While the Southern Gothic influence, in terms of vibe, relies entirely on the guitar-bass-drums-cello interplay (with occasional piano, brass and various other string flourishes), singer-guitarist Adam Turla’s lyrics (delivered in a stretched, enchantingly Cash-ish baritone) are a series of unconnected short stories with moods reflected in a rather profound way by the instrumentation. The clearest example is “The Big Sleep,” a haunting rumination on remorse from the point of view of a murderer approaching execution.
“I’ve always loved the lyrics that Adam writes, just because they’re more storytelling rather than personal statements,” Shrodt says. “It’s telling the story of somebody else rather than trying to convince people that your heart really was broken. It can be more interesting then.”
The legendary J. Robbins produced In Bocca Al Lupo. Robbins, best known musically for his old bands Jawbox and Burning Airlines, brought his unique ability to isolate and present warm, up-front tones to the album, which was recorded in 28 days.
Shrodt says it took quick listens through a mere two Robbins-produced records to make the decision, which he calls the best the band has ever made.
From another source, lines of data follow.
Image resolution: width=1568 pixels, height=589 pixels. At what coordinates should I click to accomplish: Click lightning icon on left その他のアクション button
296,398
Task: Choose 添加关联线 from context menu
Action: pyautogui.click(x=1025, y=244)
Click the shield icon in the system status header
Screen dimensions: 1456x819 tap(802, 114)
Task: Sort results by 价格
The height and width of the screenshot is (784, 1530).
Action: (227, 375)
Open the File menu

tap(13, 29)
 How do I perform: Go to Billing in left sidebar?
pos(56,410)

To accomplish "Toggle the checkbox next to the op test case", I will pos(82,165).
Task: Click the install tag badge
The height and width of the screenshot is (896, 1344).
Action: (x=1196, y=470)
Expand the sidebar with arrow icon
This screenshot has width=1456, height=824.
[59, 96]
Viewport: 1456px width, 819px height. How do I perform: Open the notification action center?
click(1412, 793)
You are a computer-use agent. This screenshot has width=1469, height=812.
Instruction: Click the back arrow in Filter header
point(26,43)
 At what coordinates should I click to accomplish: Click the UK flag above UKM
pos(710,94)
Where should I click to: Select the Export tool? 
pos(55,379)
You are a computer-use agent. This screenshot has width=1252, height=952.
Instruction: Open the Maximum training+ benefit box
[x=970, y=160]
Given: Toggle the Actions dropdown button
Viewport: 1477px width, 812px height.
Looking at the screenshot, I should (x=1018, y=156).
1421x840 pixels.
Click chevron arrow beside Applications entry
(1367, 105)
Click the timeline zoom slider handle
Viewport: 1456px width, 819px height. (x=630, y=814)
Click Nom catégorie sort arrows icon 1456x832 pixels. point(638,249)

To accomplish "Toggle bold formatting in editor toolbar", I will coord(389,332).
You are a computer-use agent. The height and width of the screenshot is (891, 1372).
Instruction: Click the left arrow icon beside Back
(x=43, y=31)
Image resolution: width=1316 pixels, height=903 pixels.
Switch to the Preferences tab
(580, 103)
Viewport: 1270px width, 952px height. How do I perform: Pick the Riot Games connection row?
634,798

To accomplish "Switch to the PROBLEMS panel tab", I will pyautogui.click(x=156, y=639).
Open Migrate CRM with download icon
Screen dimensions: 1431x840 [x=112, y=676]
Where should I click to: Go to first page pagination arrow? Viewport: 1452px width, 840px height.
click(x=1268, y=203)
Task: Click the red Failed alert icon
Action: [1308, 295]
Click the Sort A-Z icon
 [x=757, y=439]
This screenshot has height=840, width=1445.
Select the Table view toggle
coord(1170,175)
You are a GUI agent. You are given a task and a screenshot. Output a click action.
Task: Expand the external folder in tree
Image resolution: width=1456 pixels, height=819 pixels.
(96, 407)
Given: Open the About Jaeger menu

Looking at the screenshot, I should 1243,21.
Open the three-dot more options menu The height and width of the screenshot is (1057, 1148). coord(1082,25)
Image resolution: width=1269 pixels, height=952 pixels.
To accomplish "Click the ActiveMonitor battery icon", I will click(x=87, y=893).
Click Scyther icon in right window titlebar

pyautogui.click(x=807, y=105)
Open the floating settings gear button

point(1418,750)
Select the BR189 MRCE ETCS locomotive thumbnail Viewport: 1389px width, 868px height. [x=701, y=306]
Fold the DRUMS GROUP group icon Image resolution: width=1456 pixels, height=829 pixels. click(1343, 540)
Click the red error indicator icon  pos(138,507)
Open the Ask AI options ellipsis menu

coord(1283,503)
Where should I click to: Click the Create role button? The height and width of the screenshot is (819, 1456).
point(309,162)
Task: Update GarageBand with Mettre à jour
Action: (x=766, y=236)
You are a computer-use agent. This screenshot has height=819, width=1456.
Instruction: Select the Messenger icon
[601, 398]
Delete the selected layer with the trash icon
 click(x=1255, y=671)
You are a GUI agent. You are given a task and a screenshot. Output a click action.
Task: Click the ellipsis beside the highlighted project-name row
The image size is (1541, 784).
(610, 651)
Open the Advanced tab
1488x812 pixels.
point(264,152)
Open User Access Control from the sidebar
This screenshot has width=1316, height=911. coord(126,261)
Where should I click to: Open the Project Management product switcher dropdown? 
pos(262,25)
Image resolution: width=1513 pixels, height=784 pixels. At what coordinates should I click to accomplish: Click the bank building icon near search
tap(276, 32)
“I’ve been trying to think of the best descriptive words for it — he was definitely amazing, really brought out sounds we wanted, made it nice and big,” he says.
He’s right: It sounds huge, loud and just polished enough to be professional but not slick. It’s pretty close to the band’s live show, though Shrodt says as they become more comfortable in the studio, the distance between the two modes of performance grows.
“Any band, really, it’s a big test how they present themselves live. For us, we tend to be a little louder than our records, and maybe that’s just due to the fact that bands grow over time and learn to record better and things like that. Recently, we’ve had some old film clips like ‘Night of the Hunter’ and ‘Nosferatu’ and things playing behind us, kinda going along with the sets. It’s the whole American Southern Gothic thing. It’s pretty fun. But at the same time, it’s definitely tongue-in-cheek. We’re definitely not very macabre people. Like, I’m watching everybody throwing a baseball around a parking lot right now.”